Menurut Hadiz dan Robison, pada dasarnya oligarki berjalan secara kolektif serta dipahami sebagai pertemuan konflik antara kekayaan dan otoritas politik. Maka, otoritas politik menjadi bagian dari kekuasaan oligarki. Sebaliknya, menurut Winters, justru aktivitas oligarki tidak membutuhkan tindakan kolektif dari para aktor oligarki dan aktor oligarki tidak harus memiliki otoritas politik untuk dapat berjalan di luar kekuasaan politik. Walaupun bisa, aktor oligarki tak harus menjadi bagian dari pemerintahan untuk mengkonsentrasikan kekayaan pribadi mereka.
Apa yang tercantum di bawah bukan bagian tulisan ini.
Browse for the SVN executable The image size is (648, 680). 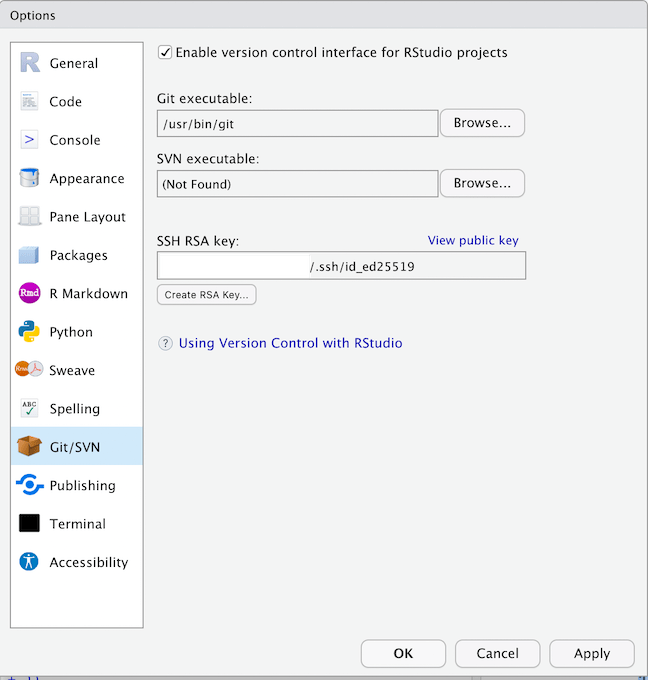coord(482,184)
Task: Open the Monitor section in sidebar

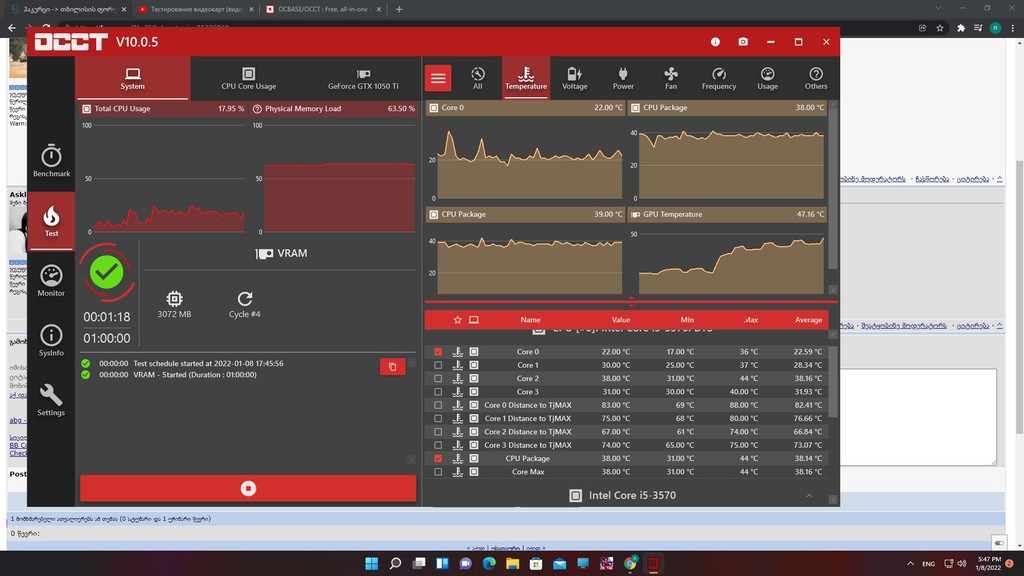Action: 51,281
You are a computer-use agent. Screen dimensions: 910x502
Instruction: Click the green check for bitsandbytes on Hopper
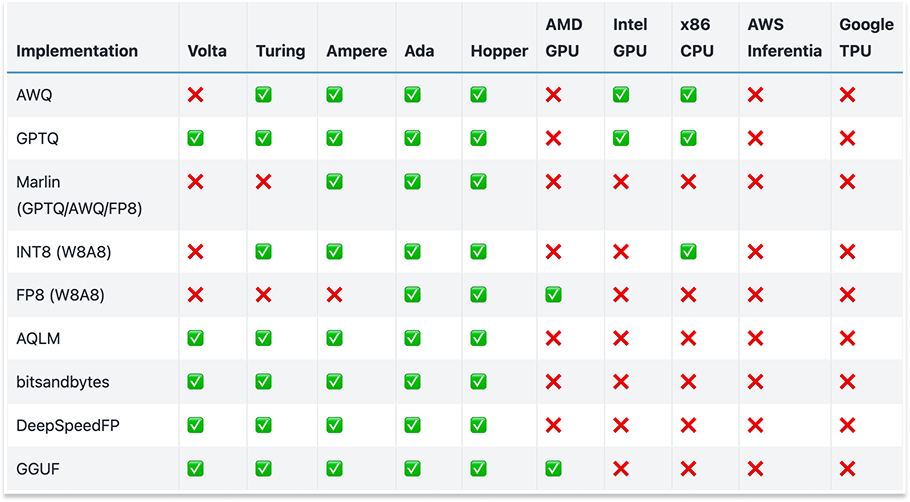479,382
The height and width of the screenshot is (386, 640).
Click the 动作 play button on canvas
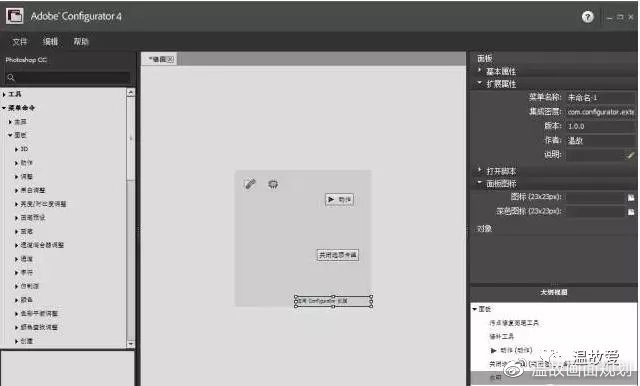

Sumber daya kekuasaan oligarki berasal dari kekuasan material. Dengan pendekatan teori Korpi tentang sumber daya, Winters membagi lima sumber daya kekuasaan individual yang meliputi kekuasaan berdasarkan hak politik formal, kekuasaan jabatan resmi dalam pemerintahan atau organisasi, kekuasaan pemaksaan, kekuasaan mobilisasi, dan kekuasaan material. Empat sumber kekuasaan yang disebut pertama akan menghasilkan “elite”, jika dipegang oleh individu secara eksklusif dan terkonsentrasi. Hanya kekuasaan material yang menghasilkan “aktor oligarki”. Hal inilah yang menjadi pembeda antara elite dengan aktor oligarki.
Konsentrasi kekayaan luar biasa yang terbatas pada segelintir orang melahirkan sekelompok minoritas orang yang memiliki dominasi kuat atas sebagian besar orang. Namun, oligarki berbeda dari kelompok minoritas pada umumnya karena dasar kekuasaan mereka ialah kekayaan material yang sulit diseimbangkan. Jika ada elite politik, semisal Presiden, yang menggunakan jabatannya untuk melawan hukum. Elite itu akan dengan mudahnya digulingkan dari jabatannya dengan dalih: melanggar kedaulatan rakyat. Hal yang demikian justru tak terjadi pada aktor oligarki.
Pada kenyataannya, hubungan antara kekayaan dan kekuasaan selalu berjalan akrab. Seorang caleg DPR RI dengan kekayaan pribadi luar biasa untuk kampanyenya sulit dikalahkan oleh caleg lainnya. Kementerian yang anggarannya lebih besar memiliki kekuasaan yang lebih besar. Konsentrasi kekayaan besar di sekelompok minoritas menciptakan kelebihan kekuasaan politik secara signifikan. Jika konsentrasi kekayaan pribadi yang ekstrem tak ada, maka oligarki mustahil ada.
Konsentrasi kekayaan pribadi yang sangat besar pada oligarki ini sangat unik. Berbeda dengan bentuk ketidakadilan lainnya seperti perbudakan, diskriminasi ras, serta ketidaksetaraan gender, ketidakseimbangan kekayaan material yang luar biasa selalu dianggap tidak boleh diganggu gugat. Maka, gagasan redistribusi kekayaan (wealth redistribution) secara radikal terus dianggap salah sejak zaman manusia purba.